MATERIAL TO PROCESS section start

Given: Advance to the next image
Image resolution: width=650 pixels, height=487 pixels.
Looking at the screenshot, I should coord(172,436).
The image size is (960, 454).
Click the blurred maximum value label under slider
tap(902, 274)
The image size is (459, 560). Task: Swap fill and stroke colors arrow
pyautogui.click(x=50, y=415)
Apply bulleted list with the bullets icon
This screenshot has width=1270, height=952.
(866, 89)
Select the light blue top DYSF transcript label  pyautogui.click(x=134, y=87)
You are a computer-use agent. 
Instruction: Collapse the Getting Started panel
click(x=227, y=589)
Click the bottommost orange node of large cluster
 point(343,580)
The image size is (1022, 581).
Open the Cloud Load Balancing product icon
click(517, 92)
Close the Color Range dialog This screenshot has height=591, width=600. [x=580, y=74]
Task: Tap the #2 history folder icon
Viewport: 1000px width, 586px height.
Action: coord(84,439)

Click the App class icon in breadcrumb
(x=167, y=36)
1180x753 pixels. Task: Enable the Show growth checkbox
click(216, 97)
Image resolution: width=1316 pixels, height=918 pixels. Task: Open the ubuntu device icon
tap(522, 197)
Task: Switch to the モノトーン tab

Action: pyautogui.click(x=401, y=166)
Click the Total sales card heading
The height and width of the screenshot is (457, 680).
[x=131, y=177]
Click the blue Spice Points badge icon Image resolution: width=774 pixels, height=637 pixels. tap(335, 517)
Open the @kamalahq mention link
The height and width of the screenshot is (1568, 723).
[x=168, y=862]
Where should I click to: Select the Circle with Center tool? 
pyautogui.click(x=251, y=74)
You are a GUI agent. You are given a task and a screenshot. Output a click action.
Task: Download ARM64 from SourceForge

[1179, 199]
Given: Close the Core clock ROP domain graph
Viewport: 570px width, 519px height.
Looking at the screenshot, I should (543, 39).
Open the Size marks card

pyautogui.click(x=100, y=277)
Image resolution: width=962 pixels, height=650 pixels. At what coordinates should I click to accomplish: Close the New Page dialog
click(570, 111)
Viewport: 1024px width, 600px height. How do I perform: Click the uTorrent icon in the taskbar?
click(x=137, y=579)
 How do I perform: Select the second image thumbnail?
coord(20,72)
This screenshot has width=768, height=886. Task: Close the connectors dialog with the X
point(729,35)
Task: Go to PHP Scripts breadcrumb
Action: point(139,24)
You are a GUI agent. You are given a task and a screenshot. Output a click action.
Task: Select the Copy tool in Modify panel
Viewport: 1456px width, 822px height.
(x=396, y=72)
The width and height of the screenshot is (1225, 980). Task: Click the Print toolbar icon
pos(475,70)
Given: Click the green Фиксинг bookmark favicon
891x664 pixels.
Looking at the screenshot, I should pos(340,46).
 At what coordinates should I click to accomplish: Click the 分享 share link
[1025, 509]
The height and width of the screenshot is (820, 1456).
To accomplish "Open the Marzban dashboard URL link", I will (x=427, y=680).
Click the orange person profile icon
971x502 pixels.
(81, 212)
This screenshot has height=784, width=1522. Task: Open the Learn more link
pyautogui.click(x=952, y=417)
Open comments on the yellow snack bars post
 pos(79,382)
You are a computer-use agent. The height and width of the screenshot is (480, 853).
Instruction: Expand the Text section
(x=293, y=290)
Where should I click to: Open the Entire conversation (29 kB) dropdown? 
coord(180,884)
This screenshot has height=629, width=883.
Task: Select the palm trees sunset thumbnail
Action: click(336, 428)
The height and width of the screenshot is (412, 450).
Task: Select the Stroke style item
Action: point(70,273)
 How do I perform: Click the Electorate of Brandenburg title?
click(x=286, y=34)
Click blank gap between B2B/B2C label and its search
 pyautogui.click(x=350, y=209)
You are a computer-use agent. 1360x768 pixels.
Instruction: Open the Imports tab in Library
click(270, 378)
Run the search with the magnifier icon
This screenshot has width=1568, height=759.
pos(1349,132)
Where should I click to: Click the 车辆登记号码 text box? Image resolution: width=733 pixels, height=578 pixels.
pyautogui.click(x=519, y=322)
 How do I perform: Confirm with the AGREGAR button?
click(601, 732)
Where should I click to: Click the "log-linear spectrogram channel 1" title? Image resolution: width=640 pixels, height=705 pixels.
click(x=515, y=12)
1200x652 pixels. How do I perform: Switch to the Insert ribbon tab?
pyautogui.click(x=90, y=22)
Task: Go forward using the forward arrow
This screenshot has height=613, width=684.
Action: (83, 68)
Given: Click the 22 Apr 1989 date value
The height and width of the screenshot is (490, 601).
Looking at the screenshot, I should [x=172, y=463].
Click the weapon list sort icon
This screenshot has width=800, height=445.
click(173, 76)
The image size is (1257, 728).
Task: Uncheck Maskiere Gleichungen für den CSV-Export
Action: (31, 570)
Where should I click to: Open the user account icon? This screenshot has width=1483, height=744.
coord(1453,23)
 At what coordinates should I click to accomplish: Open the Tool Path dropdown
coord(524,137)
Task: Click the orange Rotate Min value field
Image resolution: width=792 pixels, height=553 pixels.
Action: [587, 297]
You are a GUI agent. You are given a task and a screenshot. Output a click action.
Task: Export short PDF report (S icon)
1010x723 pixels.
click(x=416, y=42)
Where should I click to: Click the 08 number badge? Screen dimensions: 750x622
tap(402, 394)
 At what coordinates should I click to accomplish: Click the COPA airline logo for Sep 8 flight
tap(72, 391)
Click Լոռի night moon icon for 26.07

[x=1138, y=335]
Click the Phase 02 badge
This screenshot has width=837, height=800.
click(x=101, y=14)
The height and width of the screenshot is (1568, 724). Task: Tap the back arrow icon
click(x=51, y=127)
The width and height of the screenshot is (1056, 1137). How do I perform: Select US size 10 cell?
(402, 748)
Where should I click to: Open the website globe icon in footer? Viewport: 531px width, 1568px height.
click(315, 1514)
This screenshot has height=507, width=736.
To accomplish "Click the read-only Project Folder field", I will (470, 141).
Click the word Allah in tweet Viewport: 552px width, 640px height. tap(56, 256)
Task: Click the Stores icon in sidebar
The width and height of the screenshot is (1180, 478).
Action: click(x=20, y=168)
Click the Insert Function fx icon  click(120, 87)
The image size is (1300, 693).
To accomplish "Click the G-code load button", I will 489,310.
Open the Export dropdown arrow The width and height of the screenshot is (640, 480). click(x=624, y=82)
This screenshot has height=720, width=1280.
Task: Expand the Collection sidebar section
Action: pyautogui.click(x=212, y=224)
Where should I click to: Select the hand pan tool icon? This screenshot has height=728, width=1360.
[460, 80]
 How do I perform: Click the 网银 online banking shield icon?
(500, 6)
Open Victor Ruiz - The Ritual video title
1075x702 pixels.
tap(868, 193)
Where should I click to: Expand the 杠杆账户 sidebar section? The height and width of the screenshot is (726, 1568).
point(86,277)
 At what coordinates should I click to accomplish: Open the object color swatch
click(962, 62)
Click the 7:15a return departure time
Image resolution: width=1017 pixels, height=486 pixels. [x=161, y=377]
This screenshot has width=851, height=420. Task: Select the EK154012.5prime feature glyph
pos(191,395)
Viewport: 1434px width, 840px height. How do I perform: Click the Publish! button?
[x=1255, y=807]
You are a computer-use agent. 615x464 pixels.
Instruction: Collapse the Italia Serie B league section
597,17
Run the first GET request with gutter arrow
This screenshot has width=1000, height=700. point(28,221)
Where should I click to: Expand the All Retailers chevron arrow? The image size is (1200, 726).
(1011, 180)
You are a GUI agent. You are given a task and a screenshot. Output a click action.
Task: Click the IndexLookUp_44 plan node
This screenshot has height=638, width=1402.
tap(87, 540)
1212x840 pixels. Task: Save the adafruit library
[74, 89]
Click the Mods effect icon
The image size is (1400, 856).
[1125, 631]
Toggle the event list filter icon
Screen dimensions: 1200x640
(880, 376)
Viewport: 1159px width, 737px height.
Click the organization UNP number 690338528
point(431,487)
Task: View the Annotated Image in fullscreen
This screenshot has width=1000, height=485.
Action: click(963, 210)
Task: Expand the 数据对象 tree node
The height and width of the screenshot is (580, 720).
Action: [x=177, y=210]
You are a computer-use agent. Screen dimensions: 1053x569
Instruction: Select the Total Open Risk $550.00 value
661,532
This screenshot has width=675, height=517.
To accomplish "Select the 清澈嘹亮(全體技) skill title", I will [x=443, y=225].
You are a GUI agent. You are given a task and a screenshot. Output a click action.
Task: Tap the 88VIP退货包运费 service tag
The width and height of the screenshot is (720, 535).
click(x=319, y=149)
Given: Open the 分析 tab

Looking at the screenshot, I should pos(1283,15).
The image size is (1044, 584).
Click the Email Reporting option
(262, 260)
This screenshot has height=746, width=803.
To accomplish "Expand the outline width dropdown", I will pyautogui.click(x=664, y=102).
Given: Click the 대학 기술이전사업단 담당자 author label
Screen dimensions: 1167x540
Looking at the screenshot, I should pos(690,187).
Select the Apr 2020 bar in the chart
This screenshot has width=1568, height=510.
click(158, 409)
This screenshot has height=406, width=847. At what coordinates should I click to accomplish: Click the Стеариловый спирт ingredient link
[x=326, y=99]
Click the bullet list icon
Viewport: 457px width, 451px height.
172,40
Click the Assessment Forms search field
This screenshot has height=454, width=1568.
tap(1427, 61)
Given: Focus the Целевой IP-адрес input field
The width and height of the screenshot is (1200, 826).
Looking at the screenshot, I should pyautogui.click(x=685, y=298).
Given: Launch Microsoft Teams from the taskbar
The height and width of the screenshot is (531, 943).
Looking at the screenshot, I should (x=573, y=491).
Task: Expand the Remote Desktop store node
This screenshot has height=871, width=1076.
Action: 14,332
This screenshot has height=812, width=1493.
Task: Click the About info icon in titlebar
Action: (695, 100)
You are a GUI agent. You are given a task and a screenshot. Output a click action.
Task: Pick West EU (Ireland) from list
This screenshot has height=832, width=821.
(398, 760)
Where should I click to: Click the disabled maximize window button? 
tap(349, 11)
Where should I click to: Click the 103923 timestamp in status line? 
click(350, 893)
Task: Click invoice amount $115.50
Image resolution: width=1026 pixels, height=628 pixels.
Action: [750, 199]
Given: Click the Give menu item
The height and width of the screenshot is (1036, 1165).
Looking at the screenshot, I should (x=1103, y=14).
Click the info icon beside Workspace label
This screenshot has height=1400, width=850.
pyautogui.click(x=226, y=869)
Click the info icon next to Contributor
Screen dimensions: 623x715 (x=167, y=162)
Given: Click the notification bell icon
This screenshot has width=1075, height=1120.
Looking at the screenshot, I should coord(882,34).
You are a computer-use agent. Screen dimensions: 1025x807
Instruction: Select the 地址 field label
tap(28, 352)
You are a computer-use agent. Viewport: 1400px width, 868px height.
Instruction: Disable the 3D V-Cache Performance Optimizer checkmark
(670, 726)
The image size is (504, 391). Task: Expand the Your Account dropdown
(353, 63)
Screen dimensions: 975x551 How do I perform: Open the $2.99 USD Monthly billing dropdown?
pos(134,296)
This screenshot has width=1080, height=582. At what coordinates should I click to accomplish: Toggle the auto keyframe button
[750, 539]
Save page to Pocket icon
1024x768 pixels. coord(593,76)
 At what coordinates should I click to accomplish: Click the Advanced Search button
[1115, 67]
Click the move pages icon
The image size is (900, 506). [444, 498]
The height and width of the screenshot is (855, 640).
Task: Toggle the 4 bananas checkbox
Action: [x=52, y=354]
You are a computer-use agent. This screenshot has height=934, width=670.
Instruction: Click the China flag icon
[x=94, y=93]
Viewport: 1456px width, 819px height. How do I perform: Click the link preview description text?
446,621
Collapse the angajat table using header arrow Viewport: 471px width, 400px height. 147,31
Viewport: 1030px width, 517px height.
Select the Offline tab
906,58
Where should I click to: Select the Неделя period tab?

MATERIAL TO PROCESS section end

* WORK TO COMPLETE
Retype exactly the lines above, from the one with "Click the bottommost" through the one with "Task: Tap the #2 history folder icon", inclusive.

* EXERCISE SOLUTION
Click the bottommost orange node of large cluster
 point(343,580)
The image size is (1022, 581).
Open the Cloud Load Balancing product icon
click(517, 92)
Close the Color Range dialog This screenshot has height=591, width=600. [x=580, y=74]
Task: Tap the #2 history folder icon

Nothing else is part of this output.